Brasileiros usam estimulantes sexuais de forma irresponsável



De acordo com o Ministério da Saúde, quase 60.000 internações por automedicação foram registradas no Brasil, entre 2009 e 2014. O mais curioso é saber que dentro do percentual de homens adeptos à prática, cerca de 10% fazem uso recreativo de estimulantes sexuais: ou seja, usam esse tipo de medicamento de forma irresponsável, sem real indicação médica.

No Brasil, são comercializados cinco tipos de estimulantes e, de acordo com estudo do Instituto de Ciência, Tecnologia e Qualidade (ICTQ), Porto Alegre, no Rio Grande do Sul, lidera o ranking das capitais onde o uso recreativo de viagra, cialis, entre outros é mais expressivo:

1º Porto Alegre – RS: 38%

2º Brasília – DF: 18%

3º Vitória – ES: 15%

4º Goiânia – GO, Rio de Janeiro – RJ e Curitiba – PR: 13%

5º Recife – PE: 11%

De acordo com o Roberto Vaz Juliano, urologista e membro do Instituto de Urologia do Hospital Oswaldo Cruz, cada medicamento tem dose e posologia únicas, e só deveriam ser utilizados com indicação médica.

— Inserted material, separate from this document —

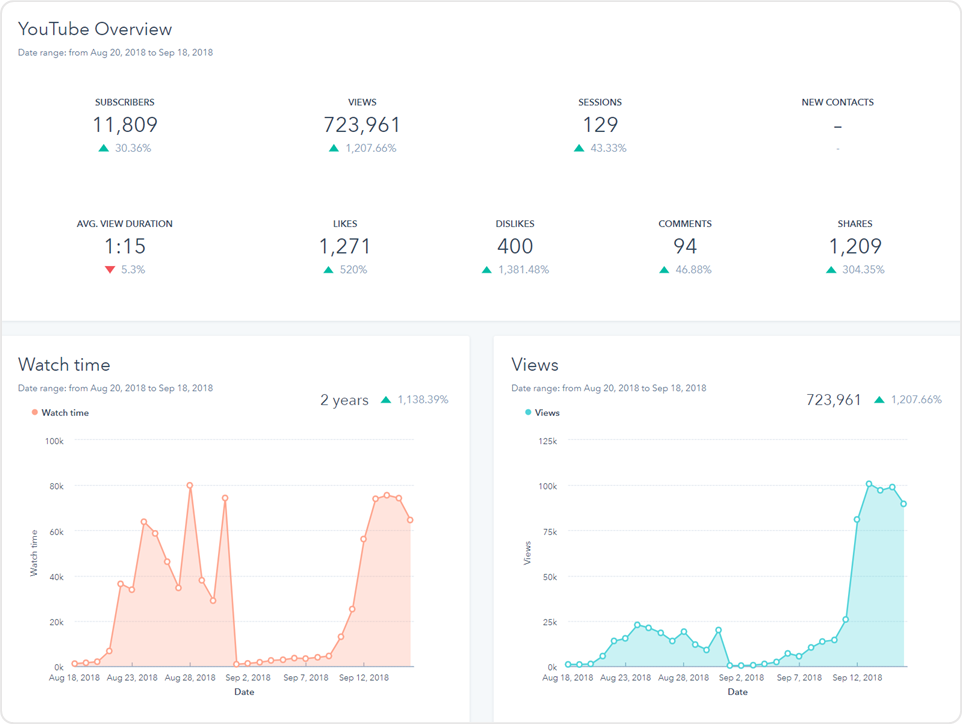Viewport: 962px width, 724px height.
Task: Click the green up arrow under Subscribers
Action: pos(103,148)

Entre os principais efeitos colaterais devido ao uso recreativo estão arritmia cardíaca, cefaleia, distúrbios visuais, vermelhidão na pele, tontura, dores musculares e câimbras.

Dos que fazem uso de forma irresponsável, 56% pertencem às classes sócias A ou B, 38% têm idade a partir dos 56 anos e outros 15% têm menos de 40 anos.

A pesquisa foi realizada em 16 capitais brasileiras de todas as regiões do país, com 2.340 pessoas, que responderam o questionário de maneira involuntária.

De acordo com dados do ICTQ, a margem de erro máxima para o total da amostra é de 2 pontos percentuais, para mais ou para menos, dentro de um nível de confiança de 95%.